[Dataset extract]
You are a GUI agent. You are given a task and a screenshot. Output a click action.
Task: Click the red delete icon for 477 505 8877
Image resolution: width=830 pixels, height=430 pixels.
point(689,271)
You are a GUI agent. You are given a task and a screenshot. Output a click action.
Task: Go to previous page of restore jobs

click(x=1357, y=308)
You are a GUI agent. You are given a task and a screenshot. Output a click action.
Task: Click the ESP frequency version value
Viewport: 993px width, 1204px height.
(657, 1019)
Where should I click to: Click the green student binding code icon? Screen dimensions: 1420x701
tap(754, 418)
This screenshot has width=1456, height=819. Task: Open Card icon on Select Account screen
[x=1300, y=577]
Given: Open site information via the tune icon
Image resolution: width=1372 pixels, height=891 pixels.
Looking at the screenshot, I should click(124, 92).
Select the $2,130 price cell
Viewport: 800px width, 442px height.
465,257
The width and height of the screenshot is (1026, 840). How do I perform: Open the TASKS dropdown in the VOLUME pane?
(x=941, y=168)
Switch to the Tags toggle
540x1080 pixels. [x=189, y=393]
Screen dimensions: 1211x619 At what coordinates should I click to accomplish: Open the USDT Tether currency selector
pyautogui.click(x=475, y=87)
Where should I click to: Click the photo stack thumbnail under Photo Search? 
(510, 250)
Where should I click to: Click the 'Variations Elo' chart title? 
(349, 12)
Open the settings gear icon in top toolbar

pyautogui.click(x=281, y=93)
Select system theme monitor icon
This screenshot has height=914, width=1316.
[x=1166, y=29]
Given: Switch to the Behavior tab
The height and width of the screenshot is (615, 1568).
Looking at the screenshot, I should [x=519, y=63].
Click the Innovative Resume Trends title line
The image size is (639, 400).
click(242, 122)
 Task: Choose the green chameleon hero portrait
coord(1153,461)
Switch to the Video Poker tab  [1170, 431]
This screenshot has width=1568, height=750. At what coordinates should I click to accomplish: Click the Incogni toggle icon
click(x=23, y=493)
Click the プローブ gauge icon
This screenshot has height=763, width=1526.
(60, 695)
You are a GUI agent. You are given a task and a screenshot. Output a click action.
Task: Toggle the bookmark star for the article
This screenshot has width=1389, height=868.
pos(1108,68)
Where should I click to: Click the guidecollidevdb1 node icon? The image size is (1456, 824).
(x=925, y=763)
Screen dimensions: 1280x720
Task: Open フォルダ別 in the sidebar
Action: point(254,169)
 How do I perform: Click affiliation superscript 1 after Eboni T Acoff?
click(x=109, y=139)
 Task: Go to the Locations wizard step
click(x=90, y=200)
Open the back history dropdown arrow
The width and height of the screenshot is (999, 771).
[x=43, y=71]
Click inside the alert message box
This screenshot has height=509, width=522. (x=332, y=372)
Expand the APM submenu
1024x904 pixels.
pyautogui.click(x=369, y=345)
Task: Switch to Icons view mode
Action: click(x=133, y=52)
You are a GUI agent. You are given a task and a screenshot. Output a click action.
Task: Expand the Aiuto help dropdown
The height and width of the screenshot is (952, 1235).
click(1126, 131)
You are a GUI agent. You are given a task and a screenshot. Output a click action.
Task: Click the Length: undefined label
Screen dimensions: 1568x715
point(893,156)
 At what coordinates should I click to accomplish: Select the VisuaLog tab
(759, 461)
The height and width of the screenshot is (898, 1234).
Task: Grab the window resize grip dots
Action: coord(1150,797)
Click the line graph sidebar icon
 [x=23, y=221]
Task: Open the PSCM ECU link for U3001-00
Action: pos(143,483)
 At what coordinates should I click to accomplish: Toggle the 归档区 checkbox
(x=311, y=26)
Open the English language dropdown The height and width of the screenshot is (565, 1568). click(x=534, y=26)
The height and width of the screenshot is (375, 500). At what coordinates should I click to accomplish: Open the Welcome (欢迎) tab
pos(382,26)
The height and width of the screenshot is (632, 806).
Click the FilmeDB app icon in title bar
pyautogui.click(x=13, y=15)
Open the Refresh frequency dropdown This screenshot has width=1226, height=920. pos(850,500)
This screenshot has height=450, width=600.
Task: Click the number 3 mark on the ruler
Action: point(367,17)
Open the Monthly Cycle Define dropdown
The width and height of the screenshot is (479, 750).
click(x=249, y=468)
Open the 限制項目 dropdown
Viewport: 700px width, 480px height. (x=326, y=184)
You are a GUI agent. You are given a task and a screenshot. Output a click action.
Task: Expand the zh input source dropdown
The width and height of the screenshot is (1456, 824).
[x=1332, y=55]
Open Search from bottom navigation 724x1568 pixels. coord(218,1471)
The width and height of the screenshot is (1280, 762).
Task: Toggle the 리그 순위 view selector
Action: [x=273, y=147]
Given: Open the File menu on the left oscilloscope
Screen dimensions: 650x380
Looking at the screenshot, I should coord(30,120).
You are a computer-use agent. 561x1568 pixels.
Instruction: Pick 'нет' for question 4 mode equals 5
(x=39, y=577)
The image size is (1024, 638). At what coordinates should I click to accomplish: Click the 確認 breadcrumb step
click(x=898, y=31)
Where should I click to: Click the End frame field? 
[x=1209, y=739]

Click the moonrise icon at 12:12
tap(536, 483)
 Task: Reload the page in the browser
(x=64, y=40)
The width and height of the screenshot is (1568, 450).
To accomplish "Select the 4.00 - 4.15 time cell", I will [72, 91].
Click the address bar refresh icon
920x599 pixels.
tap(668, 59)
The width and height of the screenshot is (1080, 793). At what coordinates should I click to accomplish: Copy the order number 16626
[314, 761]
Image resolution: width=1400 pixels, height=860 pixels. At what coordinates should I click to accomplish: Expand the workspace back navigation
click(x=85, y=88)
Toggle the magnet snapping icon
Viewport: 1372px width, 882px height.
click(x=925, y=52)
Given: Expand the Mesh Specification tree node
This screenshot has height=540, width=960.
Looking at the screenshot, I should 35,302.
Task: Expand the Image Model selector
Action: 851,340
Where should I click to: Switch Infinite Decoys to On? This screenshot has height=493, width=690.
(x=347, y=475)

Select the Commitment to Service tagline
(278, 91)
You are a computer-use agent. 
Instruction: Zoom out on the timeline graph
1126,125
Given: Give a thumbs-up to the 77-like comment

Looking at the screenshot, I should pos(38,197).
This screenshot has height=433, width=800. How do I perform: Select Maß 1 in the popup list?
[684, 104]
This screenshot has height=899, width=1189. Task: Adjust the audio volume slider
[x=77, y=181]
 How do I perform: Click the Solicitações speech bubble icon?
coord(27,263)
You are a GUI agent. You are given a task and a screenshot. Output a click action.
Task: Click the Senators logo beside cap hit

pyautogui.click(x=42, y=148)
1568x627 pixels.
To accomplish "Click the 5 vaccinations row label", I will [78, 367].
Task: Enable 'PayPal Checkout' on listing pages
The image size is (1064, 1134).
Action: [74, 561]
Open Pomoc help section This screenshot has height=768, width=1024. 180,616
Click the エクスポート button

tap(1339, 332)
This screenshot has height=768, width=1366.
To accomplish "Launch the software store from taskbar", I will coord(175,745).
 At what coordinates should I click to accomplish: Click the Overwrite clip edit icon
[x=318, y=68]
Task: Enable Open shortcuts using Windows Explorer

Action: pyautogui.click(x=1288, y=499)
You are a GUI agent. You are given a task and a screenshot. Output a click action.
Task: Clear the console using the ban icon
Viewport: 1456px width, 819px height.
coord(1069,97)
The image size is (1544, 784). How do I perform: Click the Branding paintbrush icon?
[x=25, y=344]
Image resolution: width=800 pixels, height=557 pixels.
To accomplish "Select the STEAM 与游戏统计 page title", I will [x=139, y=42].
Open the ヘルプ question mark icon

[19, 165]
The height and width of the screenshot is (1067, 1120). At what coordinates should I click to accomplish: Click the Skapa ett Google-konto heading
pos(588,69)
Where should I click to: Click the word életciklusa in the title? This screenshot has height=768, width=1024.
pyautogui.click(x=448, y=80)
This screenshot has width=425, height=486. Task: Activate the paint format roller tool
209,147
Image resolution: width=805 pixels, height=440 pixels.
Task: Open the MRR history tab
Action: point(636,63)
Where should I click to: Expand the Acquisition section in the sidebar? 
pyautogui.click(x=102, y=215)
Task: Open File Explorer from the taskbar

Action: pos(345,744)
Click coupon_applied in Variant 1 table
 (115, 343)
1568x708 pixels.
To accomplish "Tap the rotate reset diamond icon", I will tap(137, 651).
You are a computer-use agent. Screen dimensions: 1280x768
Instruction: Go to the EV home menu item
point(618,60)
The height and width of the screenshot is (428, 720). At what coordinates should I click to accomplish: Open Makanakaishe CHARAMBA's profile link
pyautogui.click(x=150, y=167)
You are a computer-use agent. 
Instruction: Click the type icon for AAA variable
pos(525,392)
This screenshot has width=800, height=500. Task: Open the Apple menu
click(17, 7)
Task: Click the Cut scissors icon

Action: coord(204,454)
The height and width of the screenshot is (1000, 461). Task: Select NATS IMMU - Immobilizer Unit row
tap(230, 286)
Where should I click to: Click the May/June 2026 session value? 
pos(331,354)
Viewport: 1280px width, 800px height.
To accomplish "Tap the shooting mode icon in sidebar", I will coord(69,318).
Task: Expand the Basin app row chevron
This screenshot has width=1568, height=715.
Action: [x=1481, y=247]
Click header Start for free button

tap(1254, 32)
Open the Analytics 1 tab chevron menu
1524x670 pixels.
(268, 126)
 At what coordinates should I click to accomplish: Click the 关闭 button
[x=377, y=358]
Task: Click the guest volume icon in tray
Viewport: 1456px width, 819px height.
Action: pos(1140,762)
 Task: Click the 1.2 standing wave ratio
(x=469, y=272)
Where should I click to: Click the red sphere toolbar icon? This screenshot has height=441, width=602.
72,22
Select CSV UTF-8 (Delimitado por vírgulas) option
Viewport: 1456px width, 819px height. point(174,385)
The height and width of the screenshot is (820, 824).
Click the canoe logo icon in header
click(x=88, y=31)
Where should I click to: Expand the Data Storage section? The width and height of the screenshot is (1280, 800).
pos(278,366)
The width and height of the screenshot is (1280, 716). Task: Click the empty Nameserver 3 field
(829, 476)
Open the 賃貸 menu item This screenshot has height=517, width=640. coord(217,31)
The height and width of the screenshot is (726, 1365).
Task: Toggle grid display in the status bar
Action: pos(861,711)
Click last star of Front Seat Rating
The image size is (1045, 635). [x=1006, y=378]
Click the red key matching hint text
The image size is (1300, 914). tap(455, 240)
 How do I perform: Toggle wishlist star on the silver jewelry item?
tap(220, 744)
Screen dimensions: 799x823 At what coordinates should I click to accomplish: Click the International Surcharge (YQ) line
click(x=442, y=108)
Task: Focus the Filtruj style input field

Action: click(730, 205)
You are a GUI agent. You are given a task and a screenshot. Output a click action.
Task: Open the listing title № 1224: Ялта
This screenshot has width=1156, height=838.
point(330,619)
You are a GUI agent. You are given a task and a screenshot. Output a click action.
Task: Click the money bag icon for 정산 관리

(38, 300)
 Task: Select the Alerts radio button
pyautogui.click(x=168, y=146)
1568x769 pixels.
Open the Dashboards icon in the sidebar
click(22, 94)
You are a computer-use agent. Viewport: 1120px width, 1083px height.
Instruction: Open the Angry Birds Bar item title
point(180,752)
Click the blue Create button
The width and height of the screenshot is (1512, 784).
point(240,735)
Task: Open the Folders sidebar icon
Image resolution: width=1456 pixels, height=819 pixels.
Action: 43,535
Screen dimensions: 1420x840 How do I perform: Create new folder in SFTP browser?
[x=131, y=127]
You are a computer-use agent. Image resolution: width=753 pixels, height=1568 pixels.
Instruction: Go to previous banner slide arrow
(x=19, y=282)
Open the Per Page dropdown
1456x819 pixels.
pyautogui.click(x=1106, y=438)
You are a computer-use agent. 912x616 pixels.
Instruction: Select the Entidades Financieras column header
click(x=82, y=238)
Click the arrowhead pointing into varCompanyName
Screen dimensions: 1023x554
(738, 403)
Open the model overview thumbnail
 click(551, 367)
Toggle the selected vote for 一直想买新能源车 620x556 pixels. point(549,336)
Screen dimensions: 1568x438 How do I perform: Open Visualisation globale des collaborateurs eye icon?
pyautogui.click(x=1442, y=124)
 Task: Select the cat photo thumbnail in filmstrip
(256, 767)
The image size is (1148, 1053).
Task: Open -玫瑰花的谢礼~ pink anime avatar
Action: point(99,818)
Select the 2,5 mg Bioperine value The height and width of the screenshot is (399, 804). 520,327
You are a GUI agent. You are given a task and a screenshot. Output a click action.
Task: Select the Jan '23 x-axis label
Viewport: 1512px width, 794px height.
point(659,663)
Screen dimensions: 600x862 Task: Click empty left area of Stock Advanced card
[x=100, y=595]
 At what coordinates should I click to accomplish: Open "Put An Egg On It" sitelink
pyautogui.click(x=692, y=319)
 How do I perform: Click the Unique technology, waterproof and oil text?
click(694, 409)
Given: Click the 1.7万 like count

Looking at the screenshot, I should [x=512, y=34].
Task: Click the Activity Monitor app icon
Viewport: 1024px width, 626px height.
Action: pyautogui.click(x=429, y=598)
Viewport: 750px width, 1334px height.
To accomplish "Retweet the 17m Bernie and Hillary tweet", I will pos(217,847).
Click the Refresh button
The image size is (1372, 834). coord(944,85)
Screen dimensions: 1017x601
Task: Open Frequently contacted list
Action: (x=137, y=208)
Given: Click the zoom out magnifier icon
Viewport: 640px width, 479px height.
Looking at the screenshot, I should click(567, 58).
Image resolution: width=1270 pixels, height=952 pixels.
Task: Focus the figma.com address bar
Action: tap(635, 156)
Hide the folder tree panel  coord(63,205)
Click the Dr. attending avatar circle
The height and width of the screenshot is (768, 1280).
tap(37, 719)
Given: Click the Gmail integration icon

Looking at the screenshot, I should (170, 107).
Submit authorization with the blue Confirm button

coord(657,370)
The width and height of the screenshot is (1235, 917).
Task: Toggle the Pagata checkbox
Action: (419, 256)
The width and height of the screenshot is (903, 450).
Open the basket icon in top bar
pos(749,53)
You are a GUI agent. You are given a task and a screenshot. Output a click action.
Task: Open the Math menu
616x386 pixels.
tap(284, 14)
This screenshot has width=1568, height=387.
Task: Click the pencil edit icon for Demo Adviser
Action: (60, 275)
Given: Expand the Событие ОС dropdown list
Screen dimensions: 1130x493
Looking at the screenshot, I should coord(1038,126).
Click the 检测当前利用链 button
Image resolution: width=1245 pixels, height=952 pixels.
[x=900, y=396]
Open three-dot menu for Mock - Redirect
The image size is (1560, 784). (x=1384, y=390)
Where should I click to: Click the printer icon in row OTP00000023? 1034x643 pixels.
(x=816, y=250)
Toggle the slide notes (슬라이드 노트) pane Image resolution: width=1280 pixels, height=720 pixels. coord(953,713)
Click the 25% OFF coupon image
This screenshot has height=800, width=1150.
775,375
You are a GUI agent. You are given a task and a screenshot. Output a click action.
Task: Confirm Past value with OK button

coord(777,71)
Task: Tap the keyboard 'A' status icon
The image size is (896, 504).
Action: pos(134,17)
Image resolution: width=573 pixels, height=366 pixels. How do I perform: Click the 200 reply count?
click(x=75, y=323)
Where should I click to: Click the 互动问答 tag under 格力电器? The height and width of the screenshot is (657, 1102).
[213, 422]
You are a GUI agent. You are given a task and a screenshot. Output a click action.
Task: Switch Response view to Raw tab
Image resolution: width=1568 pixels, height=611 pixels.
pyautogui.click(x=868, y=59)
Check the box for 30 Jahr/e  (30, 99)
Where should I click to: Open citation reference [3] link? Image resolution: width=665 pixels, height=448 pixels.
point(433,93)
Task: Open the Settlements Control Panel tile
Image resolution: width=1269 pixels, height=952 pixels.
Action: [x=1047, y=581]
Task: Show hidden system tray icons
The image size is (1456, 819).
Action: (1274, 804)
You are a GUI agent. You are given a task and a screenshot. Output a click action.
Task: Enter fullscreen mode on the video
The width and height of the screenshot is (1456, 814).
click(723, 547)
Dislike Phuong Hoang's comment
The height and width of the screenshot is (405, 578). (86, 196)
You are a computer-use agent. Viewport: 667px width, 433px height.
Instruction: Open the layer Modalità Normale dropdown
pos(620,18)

[What you should do] Convert the part of the records that opens with the line containing "Hide the folder" and closes with the line containing "pos(749,53)" into a JSON list of strings, with one string per line and blank lines omitted.

[Final result]
[
  "Hide the folder tree panel  coord(63,205)",
  "Click the Dr. attending avatar circle",
  "The height and width of the screenshot is (768, 1280).",
  "tap(37, 719)",
  "Given: Click the Gmail integration icon",
  "Looking at the screenshot, I should (170, 107).",
  "Submit authorization with the blue Confirm button",
  "coord(657,370)",
  "The width and height of the screenshot is (1235, 917).",
  "Task: Toggle the Pagata checkbox",
  "Action: (419, 256)",
  "The width and height of the screenshot is (903, 450).",
  "Open the basket icon in top bar",
  "pos(749,53)"
]